The UN's World Food Program (WFP) was busy last week orchestrating their third food distribution in as many months here: yellow split peas, sorghum, wheat, and vegetable oil - 2,100 calories worth per person per day - all trucked in from a warehouse in nearby Genaina. It's handed out by staff from Save the Children, who check registration cards. Further away, near the Kirinding and el Hujaj camps, where the roads have been washed away by the rains, the WFP drops food from planes to the astonishment of the people below.
While the UN has been instrumental in bringing aid to the refugees, it has only made halting efforts to stop the violence, which Powell said Thursday is ongoing. The UN set Aug. 30 as a deadline to get the Sudanese government to disarm the Janjaweed and bring them to justice, but so far the international community has not levied any sanctions. Thursday, Powell upped the ante.

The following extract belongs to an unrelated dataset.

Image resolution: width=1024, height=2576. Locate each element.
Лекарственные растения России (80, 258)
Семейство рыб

"The US will propose that the next UN Security Council resolution on Sudan request a UN investigation into all violations of international humanitarian law and human rights law that have occurred in Darfur, with a view to ensuring accountability," he said.
The State Department said in a report released Thursday that the 1,136 interviews by US officials with Darfur refugees revealed a "consistent and widespread pattern of atrocities committed against non-Arab villagers." He said the evidence corroborates the specific intent of perpetrators to destroy a "group in whole or part" - using language from the 1948 genocide text.

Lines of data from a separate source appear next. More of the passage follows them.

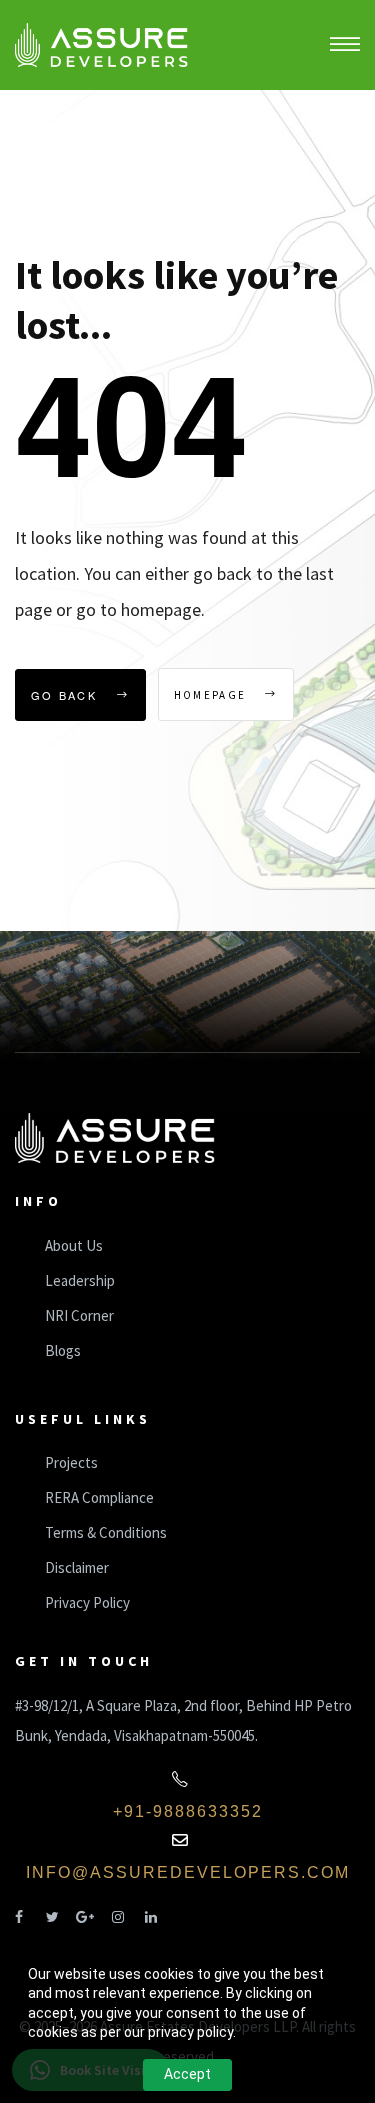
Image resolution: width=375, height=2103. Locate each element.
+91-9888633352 (188, 1811)
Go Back (66, 695)
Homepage (212, 695)
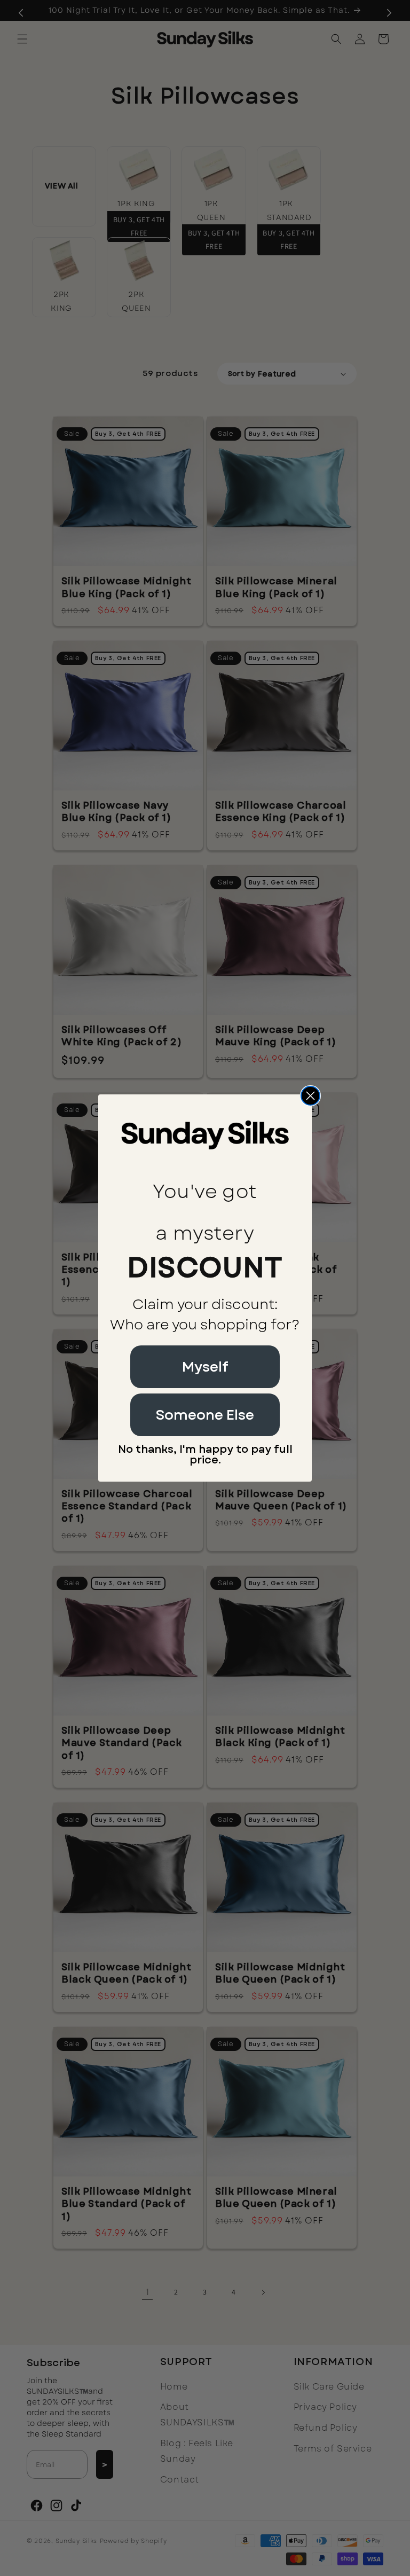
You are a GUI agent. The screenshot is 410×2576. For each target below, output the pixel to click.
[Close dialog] (310, 1095)
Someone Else (205, 1415)
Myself (205, 1367)
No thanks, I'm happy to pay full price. (205, 1455)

Meanwhile, it's time for families of four to collect their food in Ardamata and it's Amira's turn to stand in line. But the sun is scorching and her baby, bundled onto her back, is wailing, so she decides to wait here. Her father Adam goes instead. When his place in line comes, Amira says, he will send word and she will go over with her card and cut the line, even if this means squabbling with others.
The hours pass and there is no word from him. Amira sits on her mat with some neighbors and pulls ticks from her daughter Samia's head. Meanwhile, her other daughter, Arafa, heads off to the Save the Children compound for school and to play with friends.

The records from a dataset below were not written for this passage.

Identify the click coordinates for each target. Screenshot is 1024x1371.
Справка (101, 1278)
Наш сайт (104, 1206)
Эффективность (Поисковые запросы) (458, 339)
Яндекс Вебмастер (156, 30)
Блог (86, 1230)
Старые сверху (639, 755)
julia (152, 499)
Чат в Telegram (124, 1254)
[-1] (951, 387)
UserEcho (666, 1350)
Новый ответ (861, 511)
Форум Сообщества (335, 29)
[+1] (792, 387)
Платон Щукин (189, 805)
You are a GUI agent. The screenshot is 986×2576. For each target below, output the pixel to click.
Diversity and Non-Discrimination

There are days, she explains, when she and the other women leave the camp to collect grass and wood outside. On four occasions they have been beaten by the Janjaweed out there, she says, demonstrating how the men smacked her on her back, even though Omima was tied there. Nevertheless, they go. She needs the wood to make a fire for cooking, and the grass she sells as animal feed at the local market or in Genaina. On a good day, she might make 100 Sudanese dinars, about 40 cents. She uses it, she says, for household needs - salt and some onions. She is saving up for a new ax.
At 4 p.m., Adam wanders over. The line was too long, and he has been told to return the next day, he says. He will stay with Amira tonight as she gets up to prepare his dinner: porridge. Arafa is home from her playgroup and school now and shows her family her notebook filled with symbols neither adult can understand. "Today was fun," she says. "We played volleyball." Amira and Adam look puzzled and get up to wash their feet and pray.
Back across the border in Chad, to conserve batteries Ahmed only turns his radio on every hour for the top of the news. If the Janjaweed have been defeated, he explains, it will make the top of the program.
"I listen at 4 in the afternoon - maybe I shall be told to go home then," he says. "And then I listen at 5 - that might be the time to go." So far he has heard a lot about Iraq, but the news he is straining for remains allusive. "Perhaps at 6," he says, cheerily. "Perhaps then."